REQUIREMENTS —
a) Condense the interview paragraph that begins "Off I went to library school" into a shorter version that keeps its main facts.
b) Output the interview word for word from "Off I went to" to "Division. So, I did!".

TEXT EXCERPT —
---

Describe your work at the Library.

I take care of the musical instruments collections in the Music Division. The Library has over 2,000 instruments — mostly woodwinds and bowed stringed instruments — that are available for study, performance and exhibition.

My days are spent managing their care; their use in public performances, displays and exhibitions; and visitor requests to see, examine or copy them. The Dayton C. Miller flute collection comprises not just the flutes themselves but also an entire reference collection of related books, music scores, patents, iconography, statues, photographs and more. So, I often work with different divisions at the Library and many types of visitors!

How did you prepare for your background?

I went through graduate school in music and performance on the flute. I taught flute, freelanced, played with an orchestra and worked in a flute manufactory. One day, literally, I just felt I had accomplished all I wanted to do on the flute. After considering further studies in musicology, I decided instead to be a librarian.

Off I went to library school at Simmons University. Next door was the Boston Museum of Fine Arts. I started work there in the musical instruments department, and that was that! I knew I was in the right place. At the same time, I took a publishing class at Simmons. For my final project, I created a catalog of the Miller flute collection and was told to show it to the Library’s Music Division. So, I did!

I applied for a temporary job here at the Library and got hired for 120 days. That was good enough for me. I eventually got a permanent job here and turned that final school project into the Library’s Dayton C. Miller website.

I feel that working here with researchers, visitors, the public and our staff and fielding all their questions that I am at work on a Ph.D. in “how to answer”!

---

INFORMATION SUPPLIED —
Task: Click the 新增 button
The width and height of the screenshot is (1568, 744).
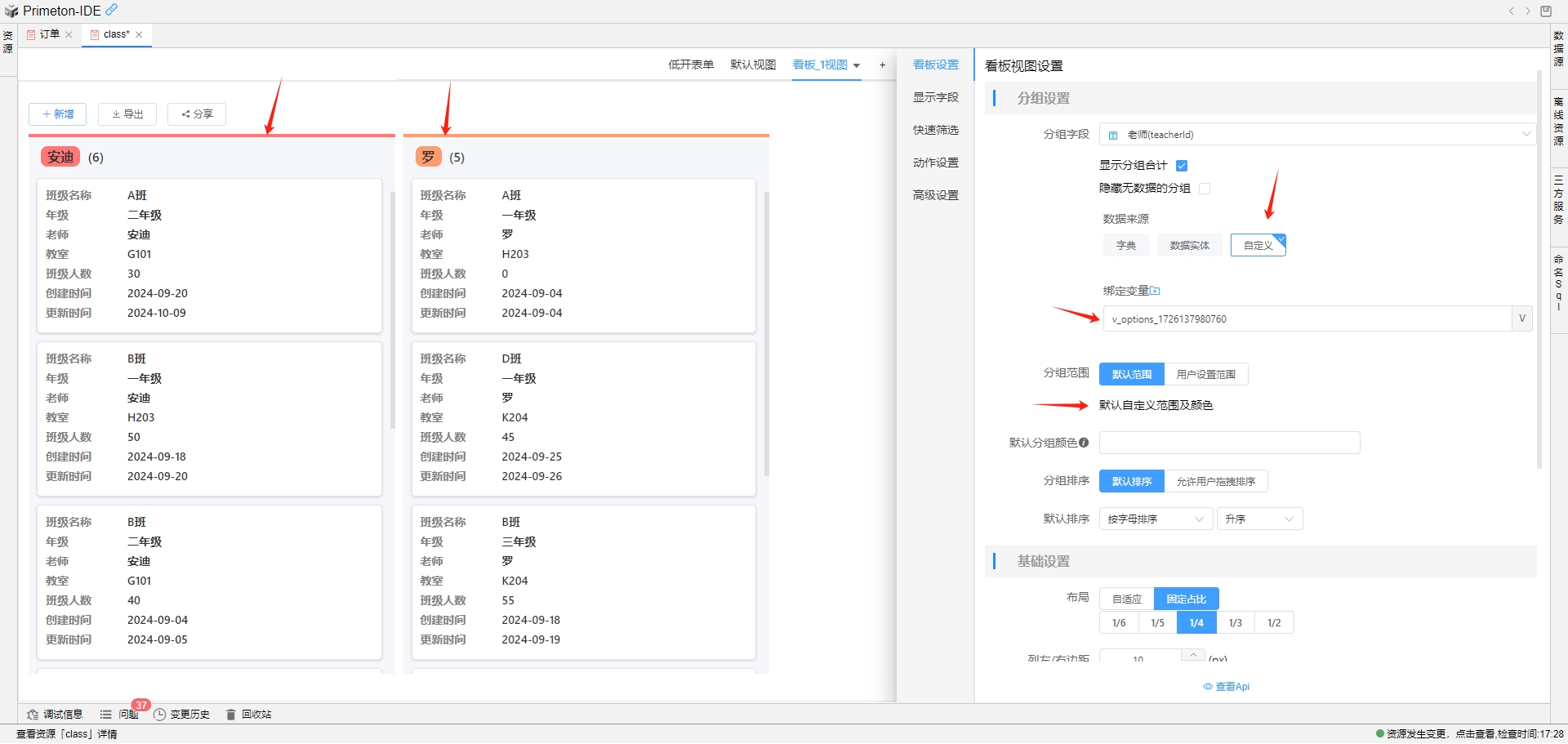Action: [58, 114]
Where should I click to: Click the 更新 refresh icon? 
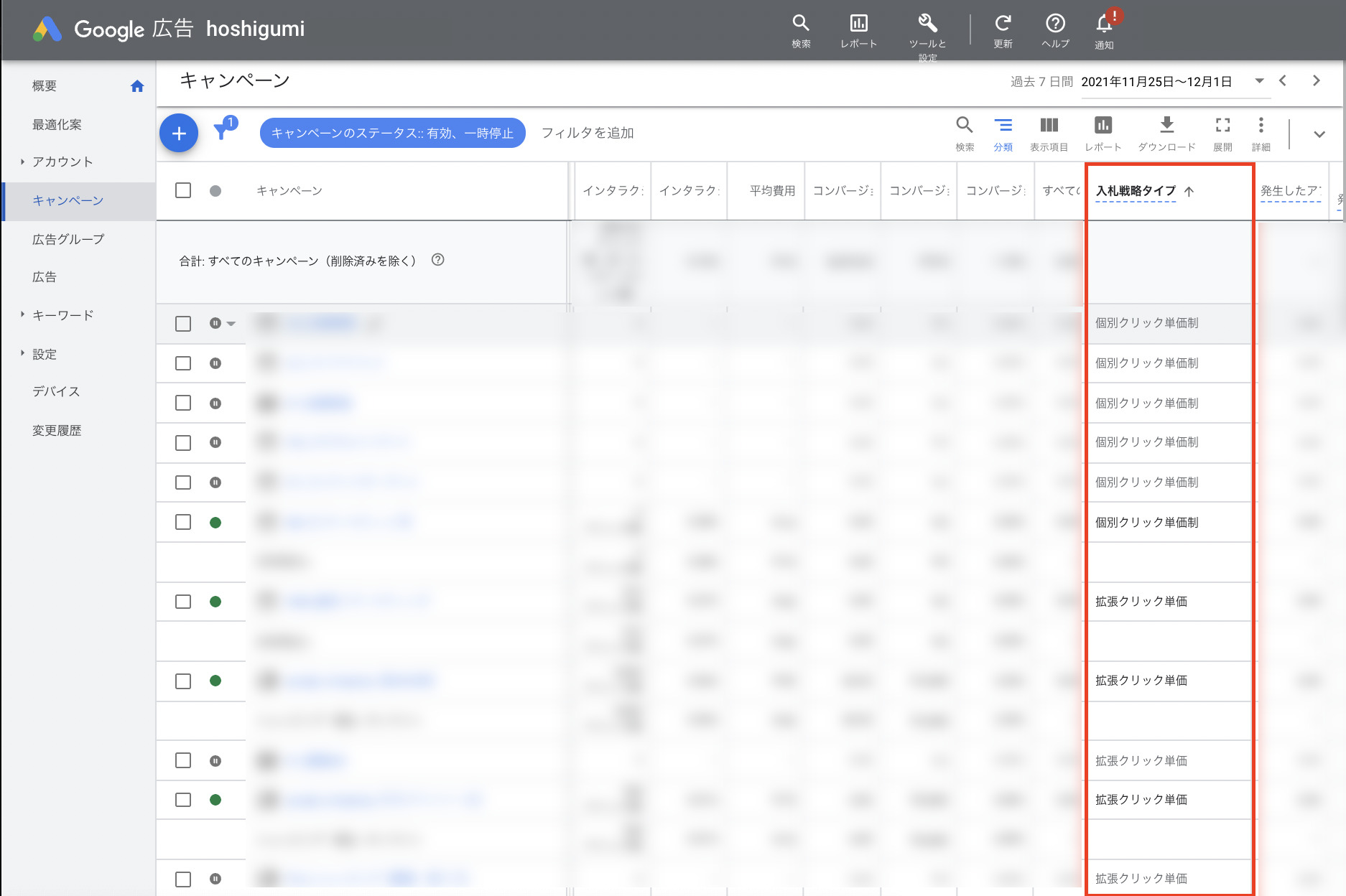tap(1003, 25)
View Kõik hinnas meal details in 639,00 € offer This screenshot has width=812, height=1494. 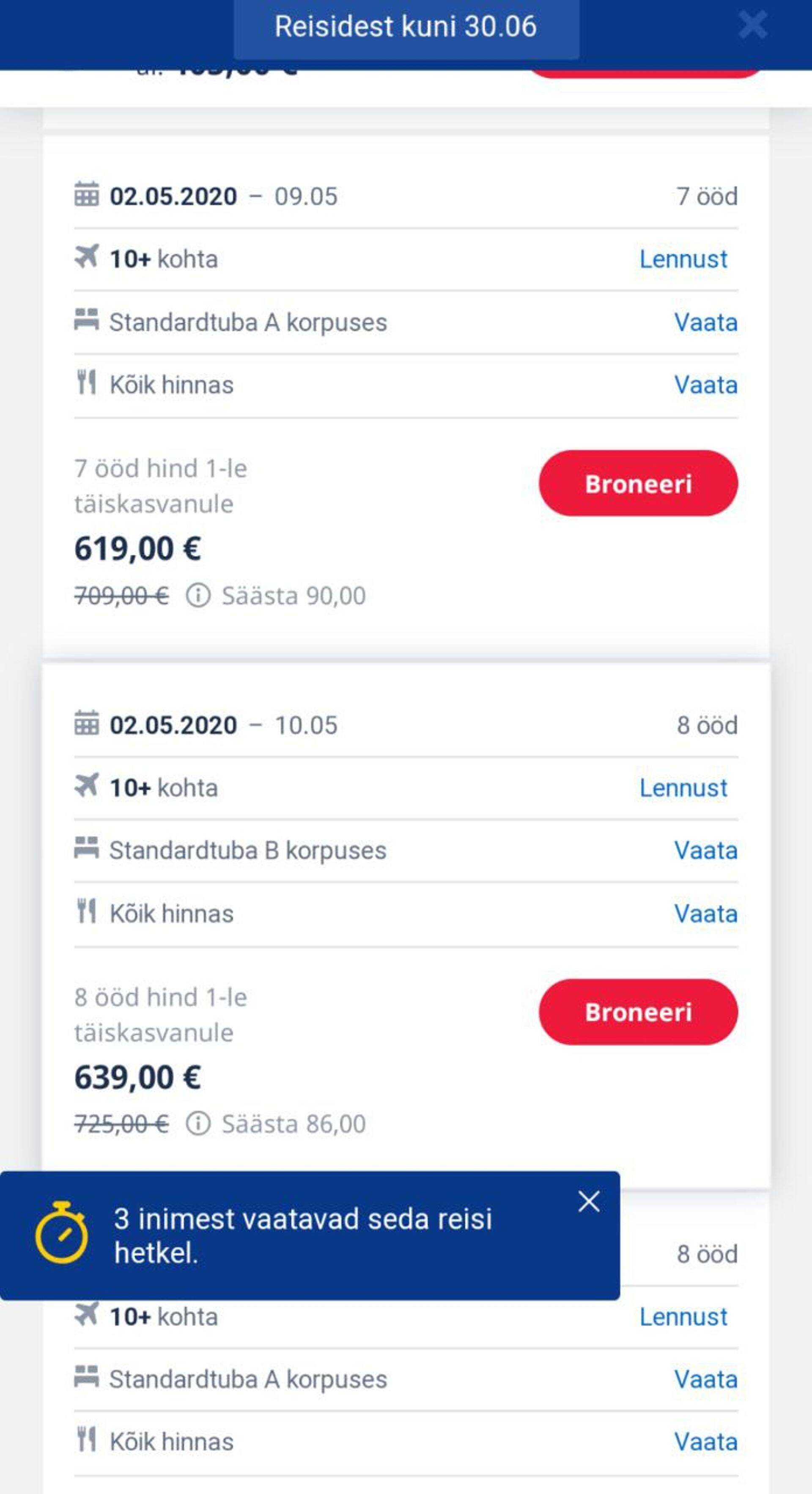[705, 914]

---

EXPECTED ANSWERS —
a) After enrolling in library school at Simmons University, the speaker began working in the musical instruments department of the neighboring Boston Museum of Fine Arts and knew it was the right place. For the final project of a publishing class at Simmons, the speaker created a catalog of the Miller flute collection. The speaker was told to show it to the Library's Music Division and did so.

b)
Off I went to library school at Simmons University. Next door was the Boston Museum of Fine Arts. I started work there in the musical instruments department, and that was that! I knew I was in the right place. At the same time, I took a publishing class at Simmons. For my final project, I created a catalog of the Miller flute collection and was told to show it to the Library’s Music Division. So, I did!